Monday, August 10, 2020

Daya Saing Investasi Hulu Migas


Shell memutuskan hengkang dari lapangan gas Abadi, Blok Masela. Chevron siap hengkang dari proyek laut dalam IDD di Selat Makassar. Begitu dua headline berita yang sering muncul di berbagai media akhir-akhir ini.

Banyak yang menghubungkan fenomena larinya investor karena daya saing suatu negara rendah atau tidak menarik untuk berinvestasi dalam kegiatan eksplorasi dan produksi migas. Apakah pendapat tersebut benar 100%? Apakah masuk dan keluarnya investor global dalam suatu negara melulu karena rating daya saing? Apakah daya tarik investasi hulu migas Indonesia rendah?

Untuk melihat rating atau skor daya saing investasi hulu migas (selanjutnya saya sebut exploration and production attractiveness atau disingkat E&P attractiveness) secara kuantitatif, saya mengambil hasil kajian dari empat konsultan yang memang bergerak di jasa konsultansi migas dan energi secara global, yaitu IHS Markit, Wood Mackenzie,  GlobalData, dan Fraser Institute.
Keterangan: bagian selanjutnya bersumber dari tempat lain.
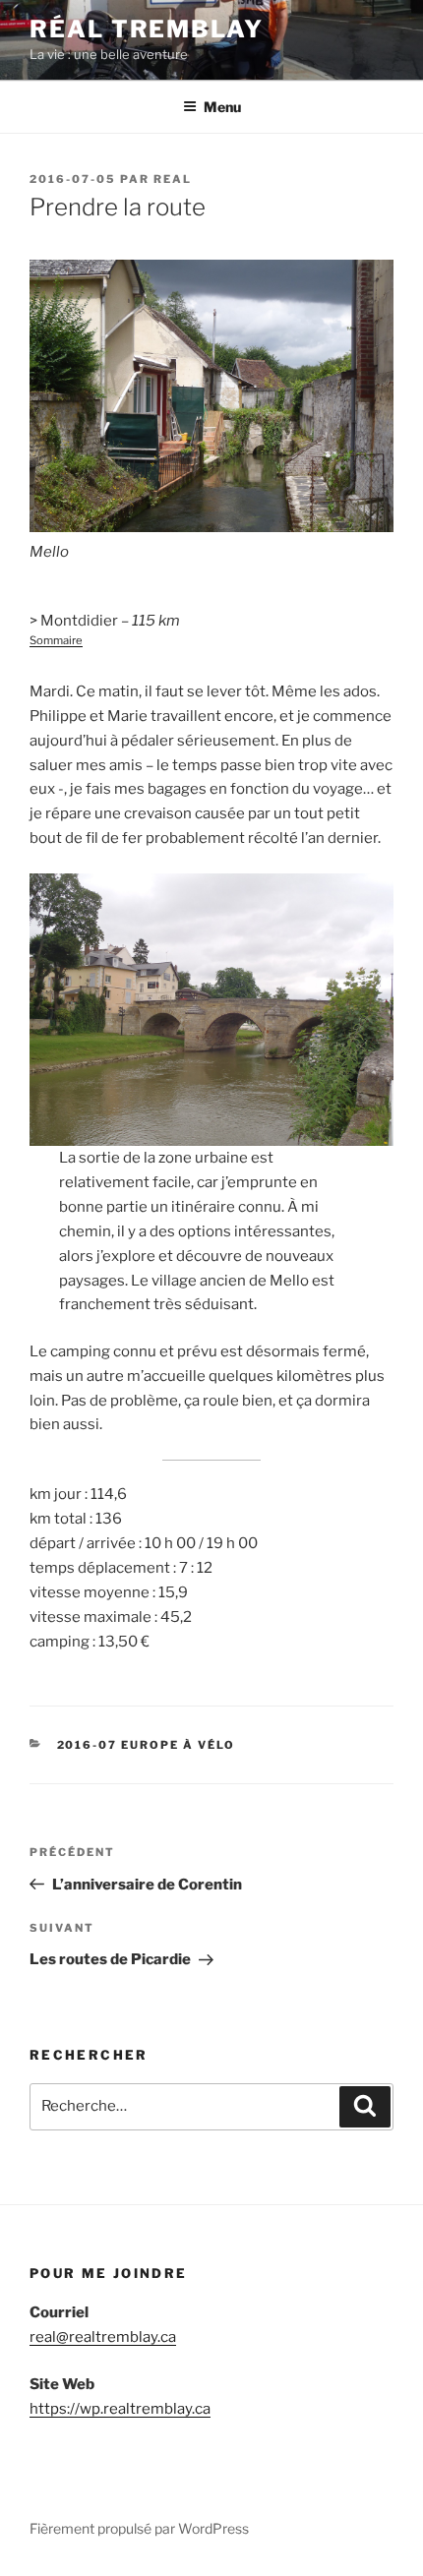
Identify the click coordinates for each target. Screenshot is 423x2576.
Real (172, 179)
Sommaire (56, 640)
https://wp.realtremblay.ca (120, 2409)
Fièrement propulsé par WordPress (139, 2528)
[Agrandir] (368, 284)
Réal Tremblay (147, 29)
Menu (222, 106)
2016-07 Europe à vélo (146, 1745)
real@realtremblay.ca (103, 2337)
IHS melakukan asesmen rating dari tiga parameter, yaitu Activity and Success (level produksi, volume cadangan, aktivitas lima tahun terakhir, dan temuan baru dalam lima tahun terakhir), Fiscal Attractiveness (termin kontrak, rezim fiskal), Oil and Gas Risk (situasi politik, ekonomi, keterbukaan terhadap dunia international, sanctity of contract, stabilitas kebijakan dan regulasi).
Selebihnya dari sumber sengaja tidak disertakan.